Wahlkampf:Mann aus dem Maschinenraum

Spitzenkandidat der SPD für die Landtagswahl 2022

Der neue Hoffnungsträger der Nord-SPD: Thomas Losse-Müller.

(Foto: Axel Heimken/dpa)

Kieler SPD-Landeschefin Serpil Midyatli verzichtet: Der frühere Staatssekretär Thomas Losse-Müller soll bei der Wahl 2022 Ministerpräsident Daniel Günther herausfordern.

Von Peter Burghardt, Hamburg

Spitzenkandidat der SPD für die Landtagswahl 2022

Der neue Hoffnungsträger der Nord-SPD: Thomas Losse-Müller.

(Foto: Axel Heimken/dpa)

"Den einen oder anderen wird meine Entscheidung vielleicht überraschen", sagte Serpil Midyatli, als sie die Überraschung am Sonntag in der Kieler Parteizentrale offiziell machte. So ist es, auch wenn sich die Entscheidung der SPD in Schleswig-Holstein in den vergangenen Tagen herumgesprochen hatte. Nicht die Landes- und Fraktionsvorsitzende Midyatli wird bei den Landtagswahlen am 8. Mai 2022 gegen den Ministerpräsidenten Daniel Günther von der CDU antreten - sondern Thomas Losse-Müller, den bisher in der Wählerschaft kaum jemand kennt und der vor einem Jahr noch in einer anderen Partei war.

Bei den Sozialdemokraten geschehen ja immer wieder erstaunliche Dinge, das Manöver im deutschen Norden ist verblüffend. Bis vor Kurzem gab es kaum einen Zweifel, dass Serpil Midyatli als Spitzenkandidatin antritt. Die Tochter türkischer Einwanderer ist die zupackende Nachfolgerin von Ralf Stegner, sie fällt auf mit ihrer Biografie und ihrer Art, sie galt als Gegenentwurf zum allerdings recht populären Regierungschef Günther. Jetzt soll es also statt der Frau, die ein Kieler Familienrestaurant aufgebaut hatte und seit 21 Jahren in der SPD ist, ein Mann versuchen, der aus der Finanzwelt und von den Grünen kommt.

Der Volkswirt Losse-Müller, 48, aus Schwerte im Ruhrgebiet war unter anderem bei der Deutschen Bank in London und bei der Weltbank in Washington, für die Gesellschaft für internationale Zusammenarbeit betreute er Projekte in Afrika. In der US-Hauptstadt gründete der Berater einen Grünen-Ortsverband, in Frankfurt saß er als Beisitzer im Grünen-Landesvorstand. 2012 holte ihn Schleswig-Holsteins Grünen-Landesvorsitzende Monika Heinold nach Kiel, 2014 machte der damalige SPD-Ministerpräsident Torsten Albig den Finanzexperten von den Grünen zum Chef der Staatskanzlei, damals regierte zwischen den Meeren noch eine sogenannte Küstenkoalition aus SPD, Grünen und Südschleswigschem Wählerverband SSW.

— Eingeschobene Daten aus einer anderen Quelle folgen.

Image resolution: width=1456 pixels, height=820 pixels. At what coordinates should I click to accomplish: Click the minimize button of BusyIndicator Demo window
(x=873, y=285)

Erst im Oktober 2020 trat Losse-Müller in die SPD ein

Erst im September 2020 trat Losse-Müller aus seiner alten Partei aus und im Oktober 2020 in die SPD ein, nun enthüllte Serpil Midyatli sein Wahlplakat. "Heute beginnt die Zukunft", steht als Wahlslogan darauf. Warum auf einmal er, den offenbar viele Experten in Unternehmen und Gremien kennen, aber die wenigsten Wählerinnen und Wähler? Warum nicht sie?

Zuletzt hatte Serpil Midyatli gegen einen SPD-Rivalen nur mit Mühe die Nominierung als Direktkandidatin für den Landtag geschafft, jetzt verzichtet sie auf die Spitzenkandidatur. Es sollten "auch andere neben mir leuchten", erläuterte die Landesparteichefin bei der Verkündung der Rochade. "Diese Größe und Stärke habe ich." Sie hatte Thomas Losse-Müller schon in eine von ihr angeregte Denkfabrik der Nord-SPD berufen, sie habe sich ihn "sechs Monate lang angeschaut". Er sei "wahnsinnig vernetzt", er komme "aus dem Maschinenraum". Losse-Müller sprach vom "aktiven Staat als Motor von Wandel und Gestaltung", das vermisse er bei den Grünen.

Die Grünen sind in Schleswig-Holstein Teil von Daniel Günthers Jamaika-Koalition, laut der letzten Umfrage hat sie weiterhin eine Mehrheit.